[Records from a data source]
# # # # #

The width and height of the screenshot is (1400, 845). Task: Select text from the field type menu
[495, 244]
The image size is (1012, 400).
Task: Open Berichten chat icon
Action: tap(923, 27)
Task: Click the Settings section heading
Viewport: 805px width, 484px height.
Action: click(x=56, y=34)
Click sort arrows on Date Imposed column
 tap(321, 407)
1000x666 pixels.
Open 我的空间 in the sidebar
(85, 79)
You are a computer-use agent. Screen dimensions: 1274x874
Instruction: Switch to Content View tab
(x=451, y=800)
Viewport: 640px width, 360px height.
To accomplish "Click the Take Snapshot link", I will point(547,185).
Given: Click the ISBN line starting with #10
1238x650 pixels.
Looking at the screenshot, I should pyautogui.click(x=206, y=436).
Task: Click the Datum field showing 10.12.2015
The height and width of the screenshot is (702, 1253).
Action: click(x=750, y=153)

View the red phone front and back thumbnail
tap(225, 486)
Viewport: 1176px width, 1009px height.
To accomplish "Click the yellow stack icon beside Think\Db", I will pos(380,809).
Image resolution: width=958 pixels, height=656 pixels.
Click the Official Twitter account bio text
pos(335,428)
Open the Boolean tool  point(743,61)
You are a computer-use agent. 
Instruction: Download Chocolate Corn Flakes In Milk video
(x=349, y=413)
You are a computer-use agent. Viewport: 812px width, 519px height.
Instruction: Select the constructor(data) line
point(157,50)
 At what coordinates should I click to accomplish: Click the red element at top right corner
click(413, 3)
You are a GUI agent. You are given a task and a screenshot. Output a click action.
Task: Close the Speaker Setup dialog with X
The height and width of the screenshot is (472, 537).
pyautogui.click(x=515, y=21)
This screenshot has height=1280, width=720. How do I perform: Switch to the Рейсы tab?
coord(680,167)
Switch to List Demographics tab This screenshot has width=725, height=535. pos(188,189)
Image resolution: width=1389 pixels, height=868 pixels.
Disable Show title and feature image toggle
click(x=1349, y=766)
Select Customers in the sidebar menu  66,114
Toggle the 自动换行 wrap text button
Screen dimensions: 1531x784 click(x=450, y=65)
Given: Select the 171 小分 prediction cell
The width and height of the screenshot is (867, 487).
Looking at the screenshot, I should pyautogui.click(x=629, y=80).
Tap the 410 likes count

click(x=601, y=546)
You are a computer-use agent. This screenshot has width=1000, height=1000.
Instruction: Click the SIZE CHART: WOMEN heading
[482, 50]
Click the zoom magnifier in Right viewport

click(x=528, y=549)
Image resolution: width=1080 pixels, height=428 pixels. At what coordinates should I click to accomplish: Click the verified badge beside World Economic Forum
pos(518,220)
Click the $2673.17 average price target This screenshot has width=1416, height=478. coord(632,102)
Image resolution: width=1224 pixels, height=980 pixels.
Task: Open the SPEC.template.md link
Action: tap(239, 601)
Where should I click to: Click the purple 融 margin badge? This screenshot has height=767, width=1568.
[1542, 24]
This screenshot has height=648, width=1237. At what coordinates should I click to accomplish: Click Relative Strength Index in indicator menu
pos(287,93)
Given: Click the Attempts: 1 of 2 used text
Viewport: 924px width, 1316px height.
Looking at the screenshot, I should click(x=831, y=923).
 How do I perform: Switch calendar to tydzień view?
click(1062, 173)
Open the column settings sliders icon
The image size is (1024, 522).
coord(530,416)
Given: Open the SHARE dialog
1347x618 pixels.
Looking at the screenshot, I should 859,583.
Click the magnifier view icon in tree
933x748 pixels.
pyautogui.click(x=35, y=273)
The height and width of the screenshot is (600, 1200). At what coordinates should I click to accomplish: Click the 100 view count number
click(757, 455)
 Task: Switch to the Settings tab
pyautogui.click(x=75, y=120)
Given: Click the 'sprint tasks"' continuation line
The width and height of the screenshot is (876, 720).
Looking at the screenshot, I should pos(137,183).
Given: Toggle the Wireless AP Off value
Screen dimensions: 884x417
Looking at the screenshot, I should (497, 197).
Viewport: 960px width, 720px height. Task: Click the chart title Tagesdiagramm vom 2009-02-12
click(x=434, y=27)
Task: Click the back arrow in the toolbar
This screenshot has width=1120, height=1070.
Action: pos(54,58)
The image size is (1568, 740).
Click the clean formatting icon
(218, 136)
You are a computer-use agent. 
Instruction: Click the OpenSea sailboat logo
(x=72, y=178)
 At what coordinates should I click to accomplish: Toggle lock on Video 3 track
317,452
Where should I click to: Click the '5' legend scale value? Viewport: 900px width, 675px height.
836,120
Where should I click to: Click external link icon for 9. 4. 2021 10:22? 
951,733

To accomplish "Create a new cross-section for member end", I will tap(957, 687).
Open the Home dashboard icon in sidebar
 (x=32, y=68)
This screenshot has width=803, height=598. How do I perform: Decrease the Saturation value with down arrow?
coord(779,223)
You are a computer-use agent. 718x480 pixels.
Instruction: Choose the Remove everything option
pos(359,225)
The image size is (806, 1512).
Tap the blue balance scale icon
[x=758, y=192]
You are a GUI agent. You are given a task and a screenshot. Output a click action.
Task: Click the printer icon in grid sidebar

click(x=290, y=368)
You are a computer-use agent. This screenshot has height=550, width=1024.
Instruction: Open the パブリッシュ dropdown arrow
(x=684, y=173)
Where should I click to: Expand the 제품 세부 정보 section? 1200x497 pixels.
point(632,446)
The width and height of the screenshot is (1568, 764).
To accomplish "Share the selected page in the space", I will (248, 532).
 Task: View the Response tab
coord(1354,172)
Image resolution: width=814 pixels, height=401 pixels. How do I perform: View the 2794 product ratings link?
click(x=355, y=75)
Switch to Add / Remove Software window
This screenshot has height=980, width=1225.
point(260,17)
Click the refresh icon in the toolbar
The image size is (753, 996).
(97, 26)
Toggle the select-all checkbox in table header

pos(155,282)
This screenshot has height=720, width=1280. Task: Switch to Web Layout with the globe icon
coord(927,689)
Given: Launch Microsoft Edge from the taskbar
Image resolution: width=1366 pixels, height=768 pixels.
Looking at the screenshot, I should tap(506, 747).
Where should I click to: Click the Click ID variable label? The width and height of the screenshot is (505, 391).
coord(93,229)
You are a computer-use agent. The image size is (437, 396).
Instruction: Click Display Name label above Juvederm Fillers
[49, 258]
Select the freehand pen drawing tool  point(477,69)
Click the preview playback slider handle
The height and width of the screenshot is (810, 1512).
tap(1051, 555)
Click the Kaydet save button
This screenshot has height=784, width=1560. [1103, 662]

# # # # #

* **About this task**
What is needed is an exact transcription of every entry above.

* **Response to this exercise**
The width and height of the screenshot is (1400, 845). Task: Select text from the field type menu
[495, 244]
The image size is (1012, 400).
Task: Open Berichten chat icon
Action: tap(923, 27)
Task: Click the Settings section heading
Viewport: 805px width, 484px height.
Action: click(x=56, y=34)
Click sort arrows on Date Imposed column
 tap(321, 407)
1000x666 pixels.
Open 我的空间 in the sidebar
(85, 79)
You are a computer-use agent. Screen dimensions: 1274x874
Instruction: Switch to Content View tab
(x=451, y=800)
Viewport: 640px width, 360px height.
To accomplish "Click the Take Snapshot link", I will point(547,185).
Given: Click the ISBN line starting with #10
1238x650 pixels.
Looking at the screenshot, I should pyautogui.click(x=206, y=436).
Task: Click the Datum field showing 10.12.2015
The height and width of the screenshot is (702, 1253).
Action: click(x=750, y=153)

View the red phone front and back thumbnail
tap(225, 486)
Viewport: 1176px width, 1009px height.
To accomplish "Click the yellow stack icon beside Think\Db", I will pos(380,809).
Image resolution: width=958 pixels, height=656 pixels.
Click the Official Twitter account bio text
pos(335,428)
Open the Boolean tool  point(743,61)
You are a computer-use agent. 
Instruction: Download Chocolate Corn Flakes In Milk video
(x=349, y=413)
You are a computer-use agent. Viewport: 812px width, 519px height.
Instruction: Select the constructor(data) line
point(157,50)
 At what coordinates should I click to accomplish: Click the red element at top right corner
click(413, 3)
You are a GUI agent. You are given a task and a screenshot. Output a click action.
Task: Close the Speaker Setup dialog with X
The height and width of the screenshot is (472, 537).
pyautogui.click(x=515, y=21)
This screenshot has height=1280, width=720. How do I perform: Switch to the Рейсы tab?
coord(680,167)
Switch to List Demographics tab This screenshot has width=725, height=535. pos(188,189)
Image resolution: width=1389 pixels, height=868 pixels.
Disable Show title and feature image toggle
click(x=1349, y=766)
Select Customers in the sidebar menu  66,114
Toggle the 自动换行 wrap text button
Screen dimensions: 1531x784 click(x=450, y=65)
Given: Select the 171 小分 prediction cell
The width and height of the screenshot is (867, 487).
Looking at the screenshot, I should pyautogui.click(x=629, y=80).
Tap the 410 likes count

click(x=601, y=546)
You are a computer-use agent. This screenshot has width=1000, height=1000.
Instruction: Click the SIZE CHART: WOMEN heading
[482, 50]
Click the zoom magnifier in Right viewport

click(x=528, y=549)
Image resolution: width=1080 pixels, height=428 pixels. At what coordinates should I click to accomplish: Click the verified badge beside World Economic Forum
pos(518,220)
Click the $2673.17 average price target This screenshot has width=1416, height=478. coord(632,102)
Image resolution: width=1224 pixels, height=980 pixels.
Task: Open the SPEC.template.md link
Action: tap(239, 601)
Where should I click to: Click the purple 融 margin badge? This screenshot has height=767, width=1568.
[1542, 24]
This screenshot has height=648, width=1237. At what coordinates should I click to accomplish: Click Relative Strength Index in indicator menu
pos(287,93)
Given: Click the Attempts: 1 of 2 used text
Viewport: 924px width, 1316px height.
Looking at the screenshot, I should click(x=831, y=923).
 How do I perform: Switch calendar to tydzień view?
click(1062, 173)
Open the column settings sliders icon
The image size is (1024, 522).
coord(530,416)
Given: Open the SHARE dialog
1347x618 pixels.
Looking at the screenshot, I should 859,583.
Click the magnifier view icon in tree
933x748 pixels.
pyautogui.click(x=35, y=273)
The height and width of the screenshot is (600, 1200). At what coordinates should I click to accomplish: Click the 100 view count number
click(757, 455)
 Task: Switch to the Settings tab
pyautogui.click(x=75, y=120)
Given: Click the 'sprint tasks"' continuation line
The width and height of the screenshot is (876, 720).
Looking at the screenshot, I should pos(137,183).
Given: Toggle the Wireless AP Off value
Screen dimensions: 884x417
Looking at the screenshot, I should (497, 197).
Viewport: 960px width, 720px height. Task: Click the chart title Tagesdiagramm vom 2009-02-12
click(x=434, y=27)
Task: Click the back arrow in the toolbar
This screenshot has width=1120, height=1070.
Action: pos(54,58)
The image size is (1568, 740).
Click the clean formatting icon
(218, 136)
You are a computer-use agent. 
Instruction: Click the OpenSea sailboat logo
(x=72, y=178)
 At what coordinates should I click to accomplish: Toggle lock on Video 3 track
317,452
Where should I click to: Click the '5' legend scale value? Viewport: 900px width, 675px height.
836,120
Where should I click to: Click external link icon for 9. 4. 2021 10:22? 
951,733

To accomplish "Create a new cross-section for member end", I will tap(957, 687).
Open the Home dashboard icon in sidebar
 (x=32, y=68)
This screenshot has width=803, height=598. How do I perform: Decrease the Saturation value with down arrow?
coord(779,223)
You are a computer-use agent. 718x480 pixels.
Instruction: Choose the Remove everything option
pos(359,225)
The image size is (806, 1512).
Tap the blue balance scale icon
[x=758, y=192]
You are a GUI agent. You are given a task and a screenshot. Output a click action.
Task: Click the printer icon in grid sidebar

click(x=290, y=368)
You are a computer-use agent. This screenshot has height=550, width=1024.
Instruction: Open the パブリッシュ dropdown arrow
(x=684, y=173)
Where should I click to: Expand the 제품 세부 정보 section? 1200x497 pixels.
point(632,446)
The width and height of the screenshot is (1568, 764).
To accomplish "Share the selected page in the space", I will (248, 532).
 Task: View the Response tab
coord(1354,172)
Image resolution: width=814 pixels, height=401 pixels. How do I perform: View the 2794 product ratings link?
click(x=355, y=75)
Switch to Add / Remove Software window
This screenshot has height=980, width=1225.
point(260,17)
Click the refresh icon in the toolbar
The image size is (753, 996).
(97, 26)
Toggle the select-all checkbox in table header

pos(155,282)
This screenshot has height=720, width=1280. Task: Switch to Web Layout with the globe icon
coord(927,689)
Given: Launch Microsoft Edge from the taskbar
Image resolution: width=1366 pixels, height=768 pixels.
Looking at the screenshot, I should tap(506, 747).
Where should I click to: Click the Click ID variable label? The width and height of the screenshot is (505, 391).
coord(93,229)
You are a computer-use agent. The image size is (437, 396).
Instruction: Click Display Name label above Juvederm Fillers
[49, 258]
Select the freehand pen drawing tool  point(477,69)
Click the preview playback slider handle
The height and width of the screenshot is (810, 1512).
tap(1051, 555)
Click the Kaydet save button
This screenshot has height=784, width=1560. [1103, 662]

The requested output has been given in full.